To tap into a market which could grow by 40% by 2019, Japanese beer maker Sapporo International has decided to acquire controlling stake in the Sapporo Vietnam which is valued at $39 million after the company’s CEO decided to let go of the beer brand but make a significant investment in a tobacco business. The sapporo Vietnam is now a wholly owned foreign firm after the dismantling of the JV.
Sapporo International Inc, Japan’s oldest beer brand, has acquired its Vietnam-based joint venture Sapporo Vietnam, by taking over 29 per cent of the JV from the Vietnam National Tobacco Corporation (Vinataba). With this, Sapporo Vietnam has become a Japanese wholly owned company since September 9, 2015, according to an announcement by Vinataba. Sapporo Vietnam, a company with a $39 million charter capital, was launched in 2011 in the Viet Hoa – Duc Hoa 3 Industrial Park in southern province Long An. The manufacturing facility is designed with an initial capacity of 40 million litres a year and is expected to reach 150 million litres by 2019.
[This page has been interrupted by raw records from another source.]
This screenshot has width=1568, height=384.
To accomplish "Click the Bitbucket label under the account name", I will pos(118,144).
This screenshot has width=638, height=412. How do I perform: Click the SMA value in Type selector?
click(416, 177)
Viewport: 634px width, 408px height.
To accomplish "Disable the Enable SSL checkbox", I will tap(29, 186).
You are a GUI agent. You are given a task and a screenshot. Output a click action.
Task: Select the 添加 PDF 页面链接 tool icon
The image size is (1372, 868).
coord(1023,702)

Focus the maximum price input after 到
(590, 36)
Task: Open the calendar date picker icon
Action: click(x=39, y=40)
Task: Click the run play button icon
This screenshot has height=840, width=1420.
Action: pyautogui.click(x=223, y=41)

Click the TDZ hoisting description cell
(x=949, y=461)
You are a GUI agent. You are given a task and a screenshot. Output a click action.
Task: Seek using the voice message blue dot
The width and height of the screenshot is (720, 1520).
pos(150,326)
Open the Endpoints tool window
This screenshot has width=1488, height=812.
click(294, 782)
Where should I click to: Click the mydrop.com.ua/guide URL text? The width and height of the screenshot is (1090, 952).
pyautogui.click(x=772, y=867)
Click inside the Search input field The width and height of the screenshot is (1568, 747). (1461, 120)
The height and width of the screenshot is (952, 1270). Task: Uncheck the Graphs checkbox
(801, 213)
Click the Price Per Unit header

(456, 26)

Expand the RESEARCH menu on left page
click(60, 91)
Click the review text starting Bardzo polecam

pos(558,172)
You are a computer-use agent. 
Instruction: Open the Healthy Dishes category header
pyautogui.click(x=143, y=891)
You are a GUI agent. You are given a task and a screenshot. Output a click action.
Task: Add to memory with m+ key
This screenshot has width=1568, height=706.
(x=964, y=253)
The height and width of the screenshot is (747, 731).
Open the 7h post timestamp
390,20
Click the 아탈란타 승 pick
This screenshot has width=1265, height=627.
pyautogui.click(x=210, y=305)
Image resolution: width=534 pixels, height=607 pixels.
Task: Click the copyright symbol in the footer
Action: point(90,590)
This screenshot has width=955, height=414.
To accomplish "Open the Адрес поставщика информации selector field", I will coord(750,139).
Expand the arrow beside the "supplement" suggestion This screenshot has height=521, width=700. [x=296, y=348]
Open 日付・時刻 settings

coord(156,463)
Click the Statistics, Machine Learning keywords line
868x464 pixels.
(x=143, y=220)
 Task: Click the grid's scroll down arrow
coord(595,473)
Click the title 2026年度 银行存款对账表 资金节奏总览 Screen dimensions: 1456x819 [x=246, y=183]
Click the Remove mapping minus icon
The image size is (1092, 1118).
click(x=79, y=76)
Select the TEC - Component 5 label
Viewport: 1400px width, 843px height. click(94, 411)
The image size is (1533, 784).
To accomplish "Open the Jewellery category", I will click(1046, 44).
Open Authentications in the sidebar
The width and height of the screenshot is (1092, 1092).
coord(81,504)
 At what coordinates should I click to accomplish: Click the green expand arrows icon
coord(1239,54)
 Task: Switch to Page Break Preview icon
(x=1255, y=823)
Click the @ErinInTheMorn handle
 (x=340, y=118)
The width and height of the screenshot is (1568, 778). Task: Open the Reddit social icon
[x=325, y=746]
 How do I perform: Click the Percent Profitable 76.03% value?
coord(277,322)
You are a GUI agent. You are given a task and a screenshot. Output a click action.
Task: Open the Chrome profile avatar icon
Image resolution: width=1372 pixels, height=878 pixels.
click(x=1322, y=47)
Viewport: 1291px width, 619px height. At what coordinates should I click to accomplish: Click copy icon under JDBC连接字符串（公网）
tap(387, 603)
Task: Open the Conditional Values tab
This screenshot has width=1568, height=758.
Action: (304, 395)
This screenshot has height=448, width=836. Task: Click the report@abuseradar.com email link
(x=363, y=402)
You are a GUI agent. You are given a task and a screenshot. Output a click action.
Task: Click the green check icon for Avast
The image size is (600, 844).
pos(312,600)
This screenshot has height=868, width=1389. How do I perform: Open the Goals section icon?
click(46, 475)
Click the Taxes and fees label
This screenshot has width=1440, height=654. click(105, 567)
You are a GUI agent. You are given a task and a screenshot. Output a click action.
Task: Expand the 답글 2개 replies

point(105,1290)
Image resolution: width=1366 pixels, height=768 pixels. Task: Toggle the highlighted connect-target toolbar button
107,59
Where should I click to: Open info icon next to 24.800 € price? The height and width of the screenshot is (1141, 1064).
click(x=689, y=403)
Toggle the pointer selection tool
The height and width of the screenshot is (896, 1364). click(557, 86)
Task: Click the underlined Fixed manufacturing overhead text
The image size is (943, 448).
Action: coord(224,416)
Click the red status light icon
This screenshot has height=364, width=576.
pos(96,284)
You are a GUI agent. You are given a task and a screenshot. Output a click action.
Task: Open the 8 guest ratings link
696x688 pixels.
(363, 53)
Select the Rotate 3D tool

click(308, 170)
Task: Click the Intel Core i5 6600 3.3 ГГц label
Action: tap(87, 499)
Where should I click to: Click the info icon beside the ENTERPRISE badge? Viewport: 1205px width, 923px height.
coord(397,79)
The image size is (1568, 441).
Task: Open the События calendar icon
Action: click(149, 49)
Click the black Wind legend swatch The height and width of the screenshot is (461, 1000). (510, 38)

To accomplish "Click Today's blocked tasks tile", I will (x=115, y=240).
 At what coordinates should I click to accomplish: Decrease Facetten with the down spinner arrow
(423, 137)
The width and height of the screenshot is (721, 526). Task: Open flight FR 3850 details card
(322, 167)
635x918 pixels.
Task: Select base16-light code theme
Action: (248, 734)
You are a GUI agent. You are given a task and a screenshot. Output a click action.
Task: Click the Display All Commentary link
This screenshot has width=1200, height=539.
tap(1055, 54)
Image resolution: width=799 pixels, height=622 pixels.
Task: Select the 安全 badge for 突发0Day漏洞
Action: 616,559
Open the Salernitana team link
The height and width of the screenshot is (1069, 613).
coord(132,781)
On October 2, 2015, the Nikkei reported that the Japanese brewer will try for a 70 per cent increase in the number of local stores and restaurants carrying its premium brew, which currently focus on the southern market of the country. Also according to the report, the money that Sapporo International Inc had to spend to buy the 29 per cent stake might reach $8.28 million, which accounts for over 21 per cent of the JV’s registered capital.Tapping into a market that could grow by 40 per cent by 2019, according to a Euromonitor report, Sappora Vietnam managed to record a 34 per cent sales increase in 2014. Meanwhile, Vinataba has also recently fully offloaded its stake worth VND16.7 billion ($745,500) in Sabeco Quang Ngai JSC. This is in alignment with the Vietnamese government’s move to urge state-owned companies to divest from non-core businesses.
“As we have built a good partnership over the years, Vinataba and Sapporo International Inc commit to continue cooperation and support to each other in the coming years,” Vinataba said in the announcement, even as the partnership in the joint venture ended. While it continues the divestment from the beer industry, Vinataba has beefed up its tobacco business by acquiring 30 per cent of Da Nang Tobacco JSC for VND56.6 billion. Vinataba has 19 subsidiaries, six affiliate firms and three joint ventures (including the Sapporo Vietnam) as of the end of 2014. In the last fiscal, it achieved a revenue and profit after tax of VND21.67 trillion and VND805 billion, respectively.